A person’s manual labor can be considered as a workload performed by a person in this type of operation, and the functional stress of the body as an integral response of the body to the load. The workload is a combination of factors of the workflow, performed under certain conditions of the production environment (Pons, 2008; Anam & Al-Jumaily, 2012; RViteckova et al., 2013; Arisumi et al., 2008). The labor severity is understood as a degree of cumulative impact of working conditions on the functional state of the human body, his health and performance, on the process of reproduction of labor power and safety. The severity of work is determined by the degree of stress on the human muscular system.
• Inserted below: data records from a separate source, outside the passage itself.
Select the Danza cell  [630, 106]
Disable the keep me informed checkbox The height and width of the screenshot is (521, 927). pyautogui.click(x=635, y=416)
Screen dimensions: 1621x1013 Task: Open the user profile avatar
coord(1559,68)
Since a person experiences particular stress during loading and unloading (lifting) operations, so the working conditions can be attributed to extreme ones, which lead to a decrease in a person’s working capacity, causing functional changes that exceed the limits of the norm, but do not produce pathological changes. In some cases, there are super-extreme working conditions, causing pathological changes in a human body that makes impossible to complete the workload.

It is necessary to create comfortable working conditions, ensuring optimal working efficiency and maintaining a person’s health, or at least such conditions, which provide a given performance and maintain the health, and at the same time do not cause inner discomfort and abnormal functional changes. One of the ways to solve this problem is the use of an exoskeleton - external skeleton that supports and protects a body. Particularly effective are industrial exoskeletons allowing to carry out complex movements of both lower and upper extremities (Gou et al., 2014; Kajita et al., 2001), so they are able to expand significantly human capabilities, including loading and unloading operations.
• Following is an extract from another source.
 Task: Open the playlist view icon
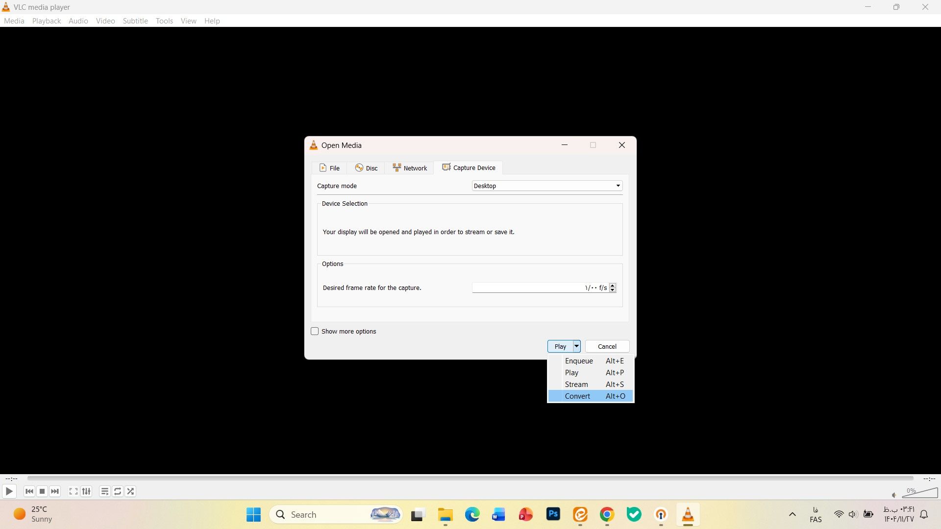104,491
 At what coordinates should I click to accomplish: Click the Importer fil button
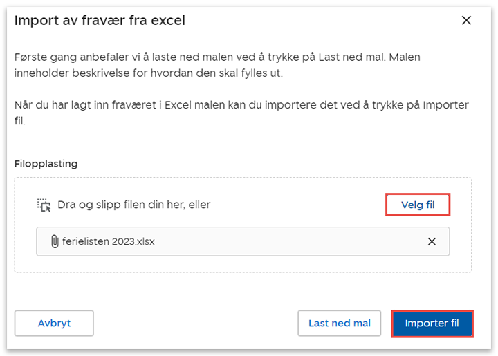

Currently, industrial exoskeletons Fortis (by Lockheed Martin), HAL (Cyberdyne), Atoun (Panasonic) and others are becoming more and more common in the market. They find practical application (Sellaouti & Stasse, et al., 2006), significantly enhancing human capabilities in terms of facilitating movement, weight transfer and various types of activities that require considerable effort, as is shown in Figure 1. Particularly effective are the exoskeletons that allow performing complex types of movement of both lower and upper extremities, which significantly expands the human capabilities when performing cargo handling operations.

Figure 1.

Industrial active exoskeletons Atoun model Y and Cyberdyne HAL-LB03


The carbon fiber frame gives Atoun Model Y exoskeleton longevity and lightness, it can be worn outdoors and in rainy weather due to its waterproof and dustproof.
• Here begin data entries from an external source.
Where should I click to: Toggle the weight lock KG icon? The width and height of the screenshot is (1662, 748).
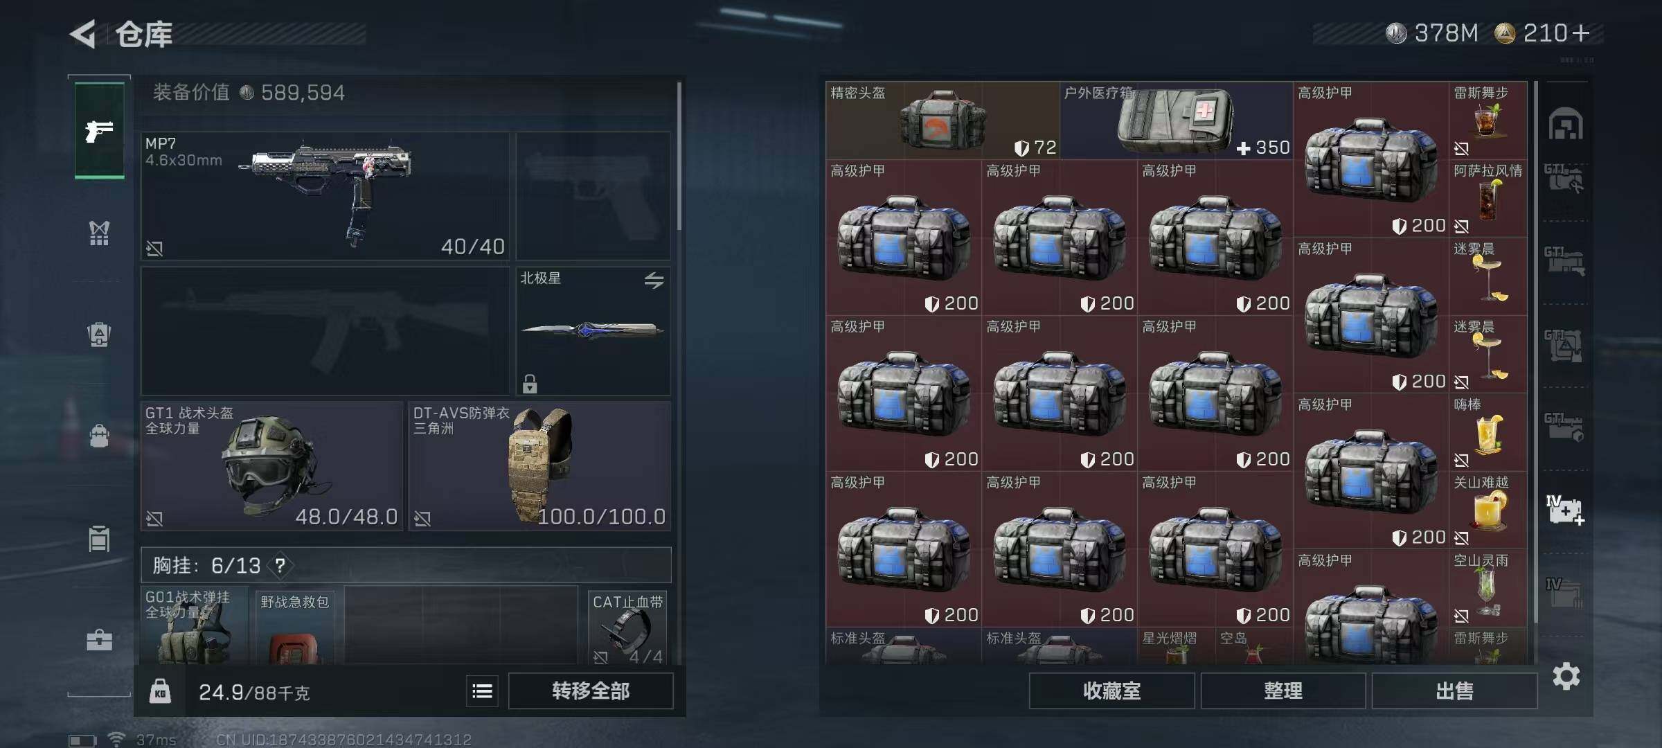[160, 691]
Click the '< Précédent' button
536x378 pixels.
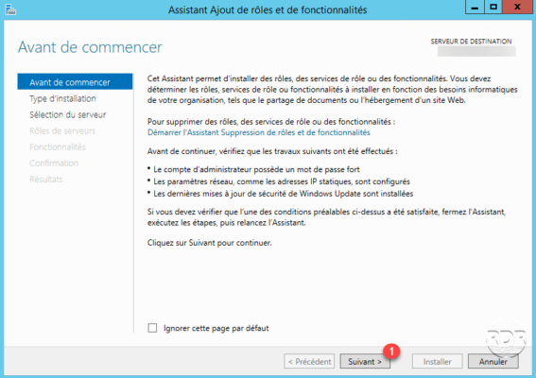[x=309, y=361]
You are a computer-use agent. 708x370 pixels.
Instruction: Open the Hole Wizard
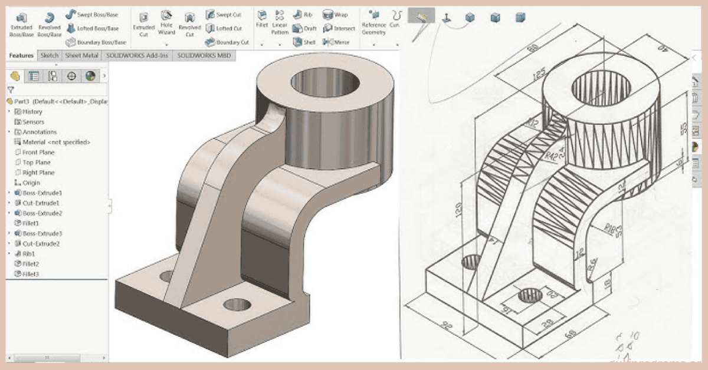166,21
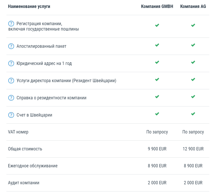Click the question icon next to Апостилированный пакет
The width and height of the screenshot is (215, 193).
click(11, 46)
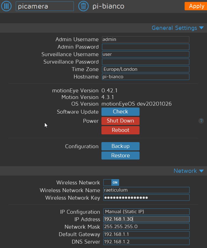Click the Hostname field showing pi-bianco
This screenshot has height=248, width=207.
[x=146, y=77]
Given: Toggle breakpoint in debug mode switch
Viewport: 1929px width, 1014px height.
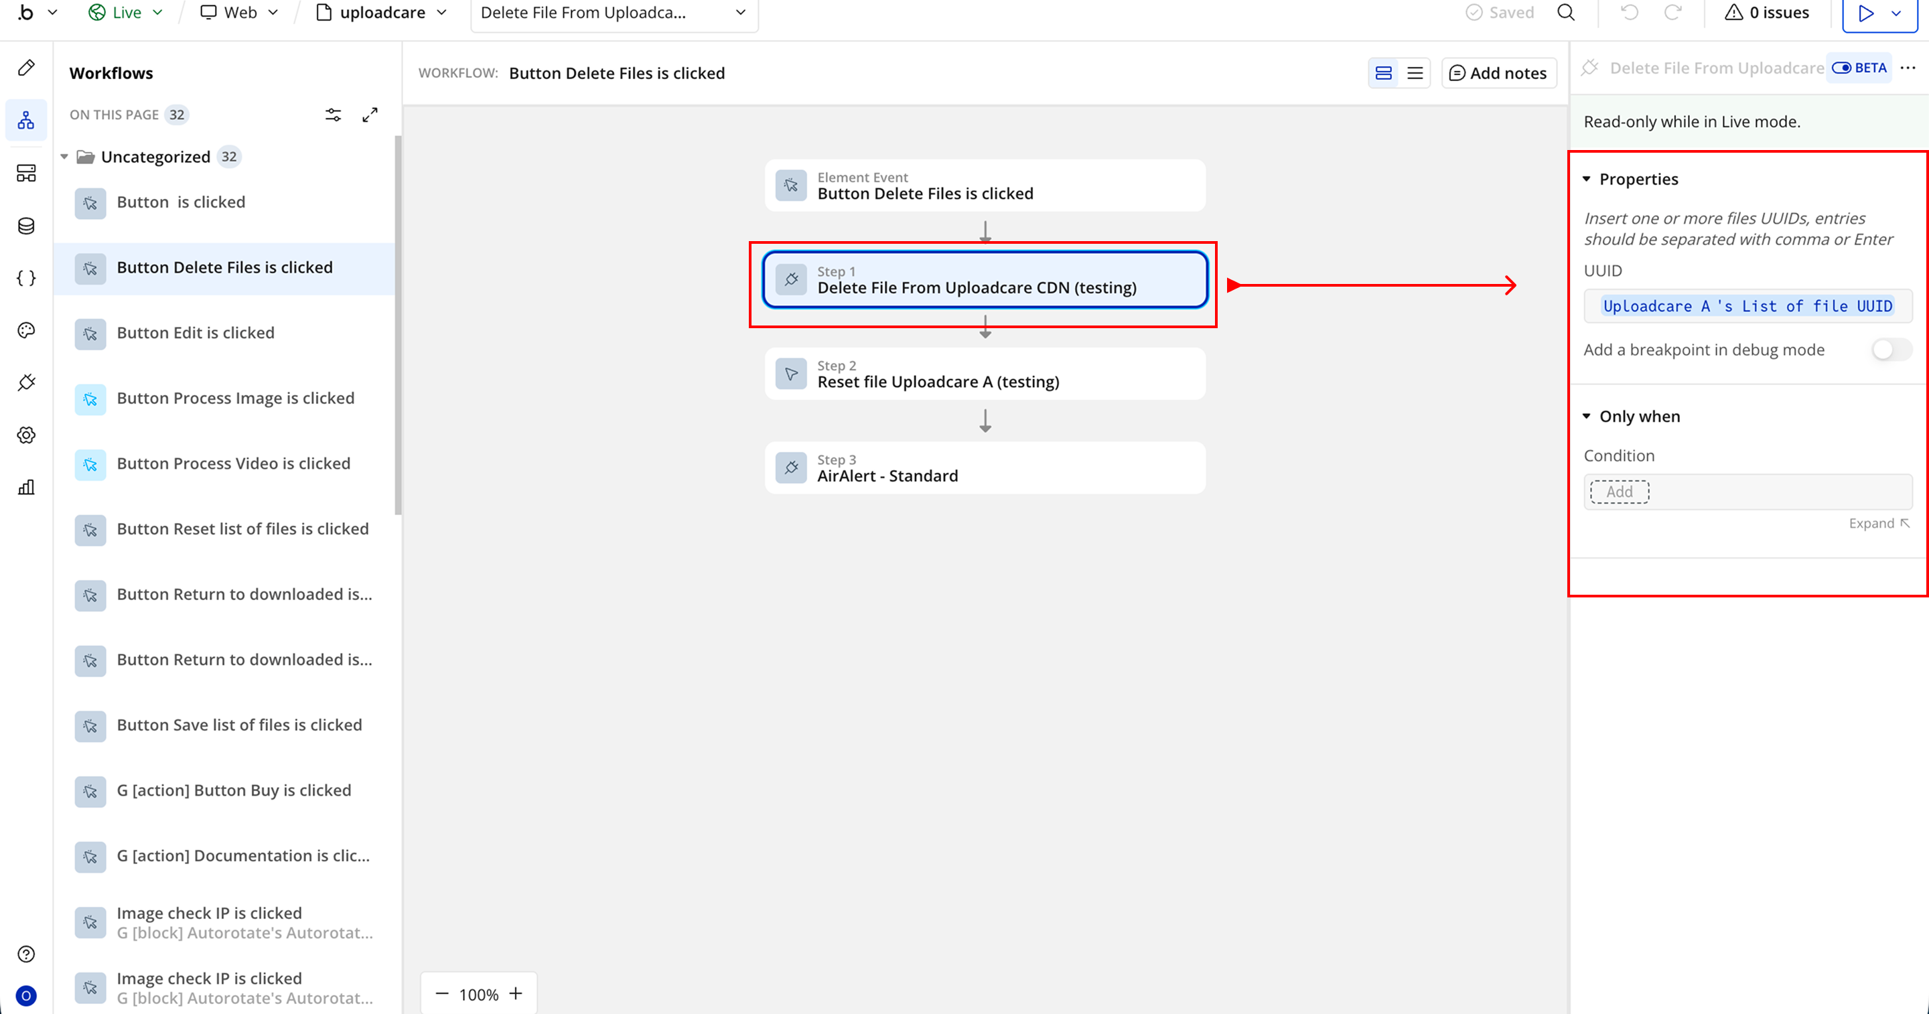Looking at the screenshot, I should click(x=1890, y=350).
Recently, the development of exoskeletons with passive elements of gravity compensation has been embarked on. The term «gravity compensation» is used to designate the properties of individual links of the mechanism to have a statically stable position, independent of the vertical traverse of the links. For an external observer, the movement of these links of the mechanism looks as if the gravitational field did not act on them. Issues related to the design of mechanisms similar to those presented in this section, especially the optimal choice of parameters and the location of elastic elements, are the subject of research conducted by a number of scientists (Bosch et al., 2016; Mooney & Luke et al., 2014; Anam & A-Jumaily, 2012; Jatsun & Savin et al., 2016).